Real-world decision making through MABs and multi-level reinforcement learning on agent-based models
Harshavardhan Kamarthi
Presented at Data Seminar (Oct 8)
AI Economist
- Learn optimal tax policies
- Hard to experiment in real-world
- Lucas critique
- Fine-grained modeling of behavior
- Ad-hoc, homogenous behavior rules
- Flexible objectives and free parameters
- easy to add or remove policy, action constraints
- Learn directly from observations
- Use experience from agents and planners to optimize
- calibrate (macro) parameters from real-world data
Zheng et al
AI Economist for Tax Policies
- Agent-based model: Gather-Build-Trade
- Each agent maximizes its own utility by
- Gathering resources
- Building houses
- Trading resources and houses for coins
- High-level social planner
- Levies tax on income
- Redistributes the collected tax to everyone equally
Environment
- 25 x 25 grid world
- Each grid
- Source cell: can spawn new resources stochastically
- House cell: occupied by owner only
- Water cell: can not be occupied
- Other cells
- Building: need one unit of stone and wood to build a house
- Trading:
- Continuous double auction
- Buy and sell resources
- Bracketed tax rate is levied for income earned as determined by planner
Agent State
- Skills (Fixed)
- Gathering skill (0-3)
- Building skill (0-3)
- Resources
- Wood, stone
- Coins
- Trades
- Current ask bids (up to 5)
- Current buy bids (up to 5)
- Location and surroundings (10x10 neighborhood)
- Current tax rate
Agent Actions
- Move actions (UDLR, No-op)
- Build action (Y/N)
- Get coins = (1+Building skill)
- Gather action (if in source cell)
- If available get 1 + (Gathering skill) resources (stochastic)
- Trade
- Add an ask/buy bid for any of the resources
- Can add almost 5 bids per resources
Planner State
- The full map of all agents' locations
- Current tax rate
- All bids in market
- Resources and coins of all agents
Planner Action
- Tax rate for each of the 7 tax brackets
Model
- Tax rate for each of the 7 tax brackets
Agent Reward
- Utility
- Increases with number of coins
- decreases with labor (moving, gathering, trading)

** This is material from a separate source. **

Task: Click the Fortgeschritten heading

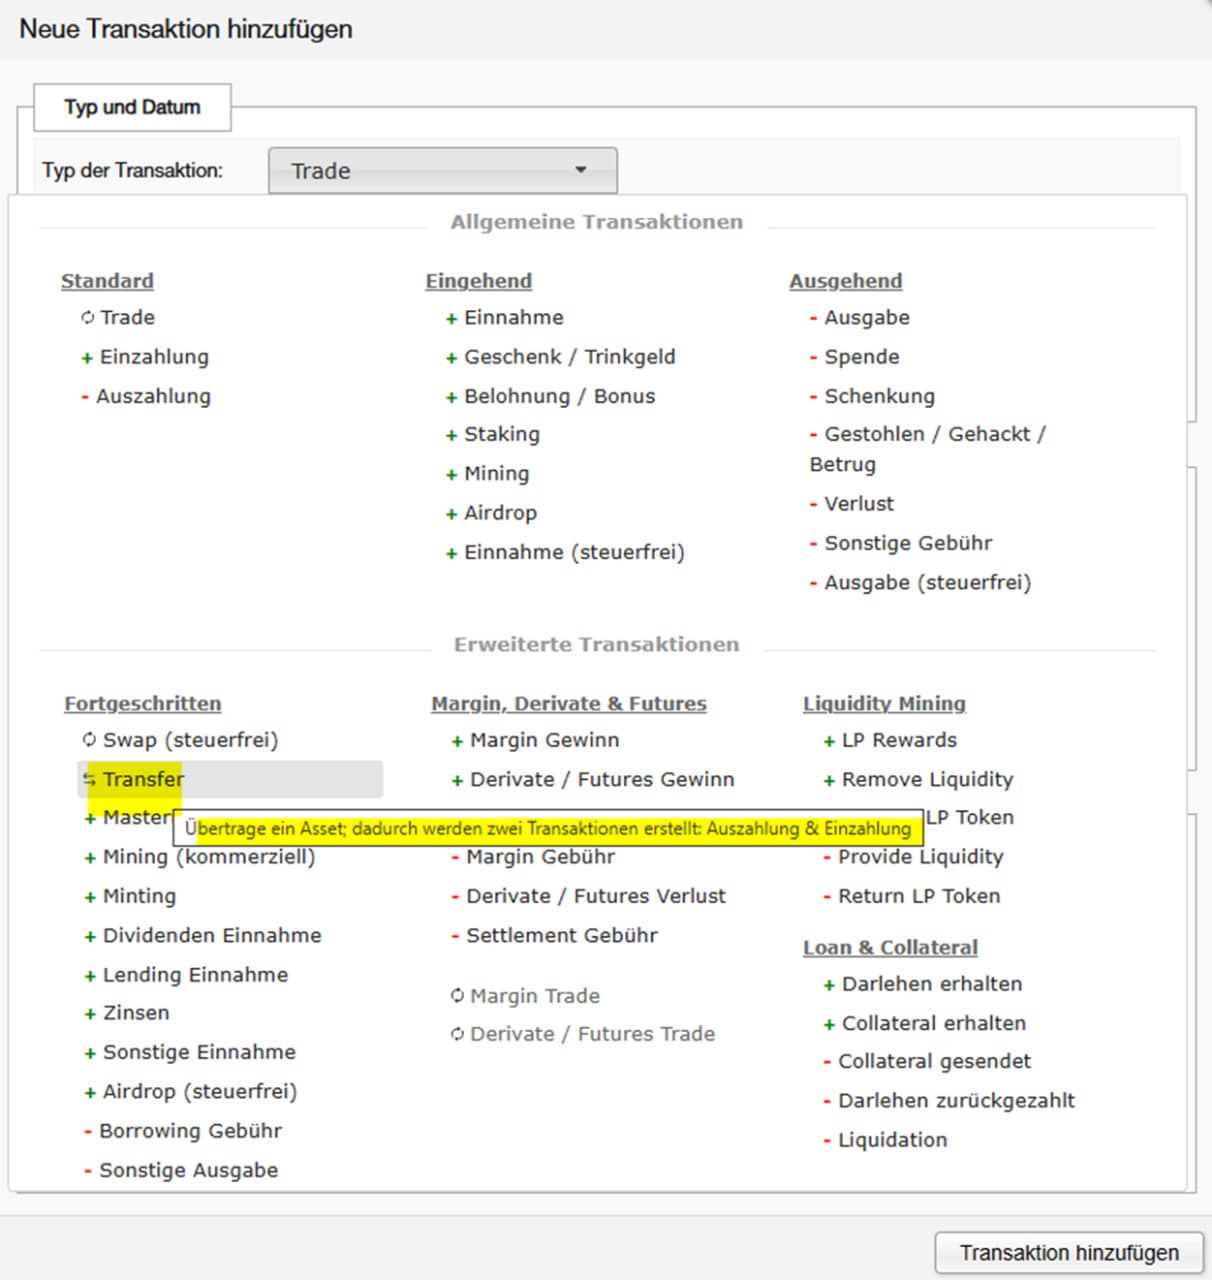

u_i(x_i,l_i) = crra(x_i) - l_i,\ crra(x) = \frac{x_i^{1-\eta - 1}}{1-\eta}
- Consider decreasing marginal return over coins gathered
- Goal: maximize marginal utility at each time step
E[\sum_{t=1}^T (\gamma_t u_{i,t} - u_{i, t-1}) + u_{i,0}]
Planner Reward
- Tradeoff between equality and productivity
- Equality: Gini-index over all post-tax income
- Productivity: total wealth in economy
- Reward:
swf_t = eq_t \times prod_t
E[\sum_{t=1}^T (\gamma_t swf_{t} - swf_{t-1}) + swf_{0}]
- Goal: maximize marginal social welfare
RL Training
- Two level training
- Hard:
- Reward function of agents depends on action of the planner
- Reward function of planner depends of agent policies
- MDPs are unstable
- Tricks: Pre-train agents, Curriculum learning, Entropy regularization
- Pre-train agents:
- Pre train agent networks with random fixed tax policies before joint training
- Curriculum learning: slowly increase variation in tax policies
- Slowly increase the maximum tax rate for planner
- Entropy regularization: improve stochasticity and exploration
Baselines
- Agents' initial position - uniformly at random
- Build, gather skills - Pareto distribution
- Tax rate changes every 20 time steps
Initialization
- No Taxes! (Free market)
- US federal rate (Make brackets s.t USD rates proportional to coins)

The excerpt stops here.